I have no clue. But with sour cream and horseradish, it ought to be.
Elk Stew with Sour Cream and Horseradish
2 pounds elk meat, preferably a gift from a neighbor, cut in 1-inch chunks
6 Yukon Gold potatoes, scrubbed – not peeled – and cut in 1-inch chunks
4 carrots, scrubbed – not peeled – and cut in rounds
3 stalks celery, chopped
2 beef bouillon cubes – Knorr is the best
1 veggie bouillon cube, also Knorr
1 teaspoon granulated garlic
lots of black pepper
cold water to cover, about 4-5 cups
1/2 cup sour cream
4 tablespoons white flour
2 tablespoons water
horseradish to taste, at the table
more black pepper
Layer the vegetables on the bottom of the crock pot, then the meat, then the bouillon cubes, garlic and pepper. Add the water to cover.
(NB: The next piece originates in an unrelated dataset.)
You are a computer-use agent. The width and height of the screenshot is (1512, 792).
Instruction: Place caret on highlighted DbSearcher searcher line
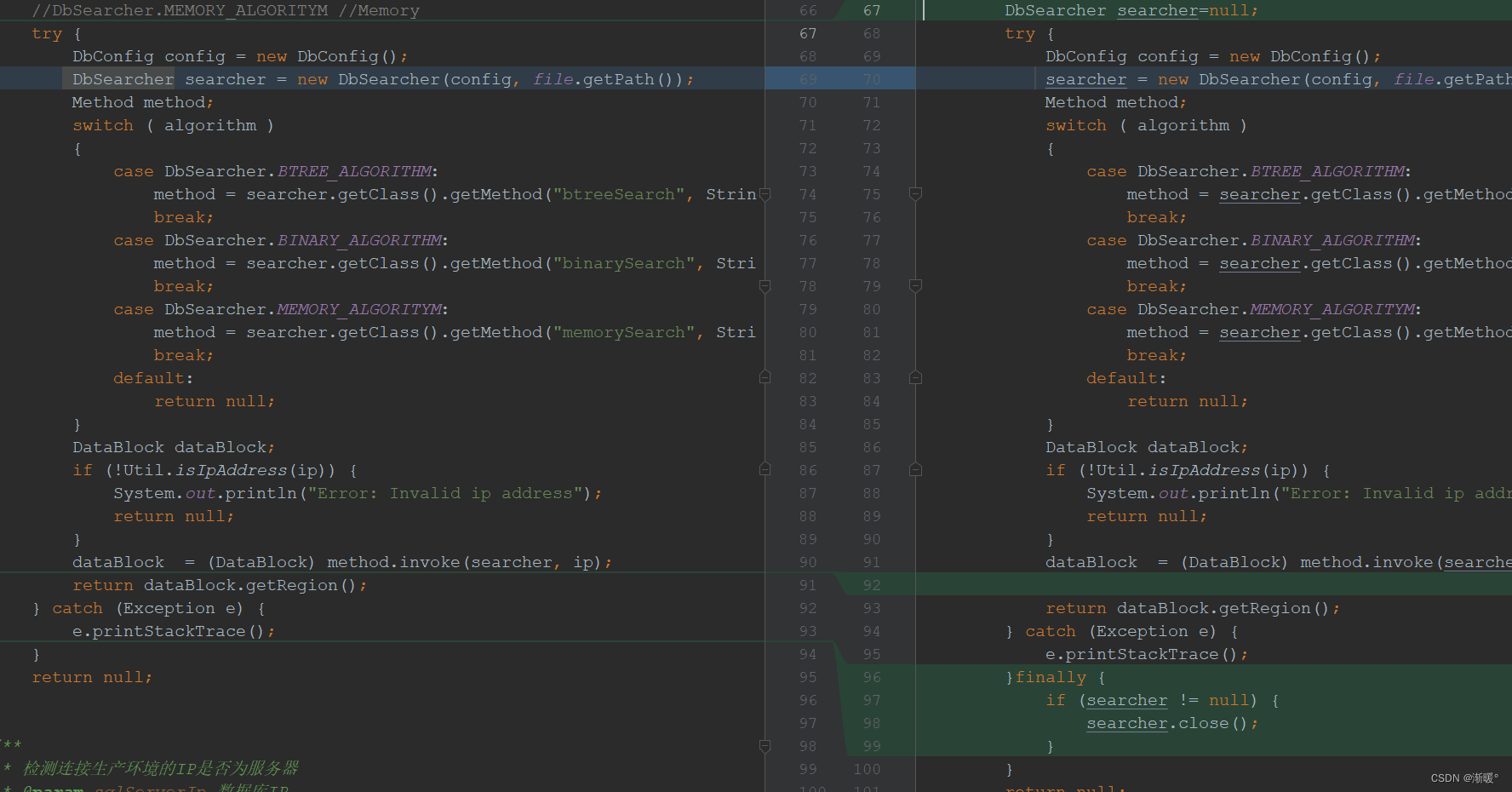pyautogui.click(x=341, y=79)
Cover and cook on low 6 to 8 hours.
Uncover the crock pot and turn on high. Mix the sour cream, flour and water together to make a roux. Stir it briskly by small spoonfuls into the stew to thicken. Don’t use it all if it gets thick enough to suit you, or make another batch of roux if the stew’s not thick enough.
Serve hot in big bowls with lots of Beaver brand creamed horseradish. And fresh crusty bread. And a cold beer.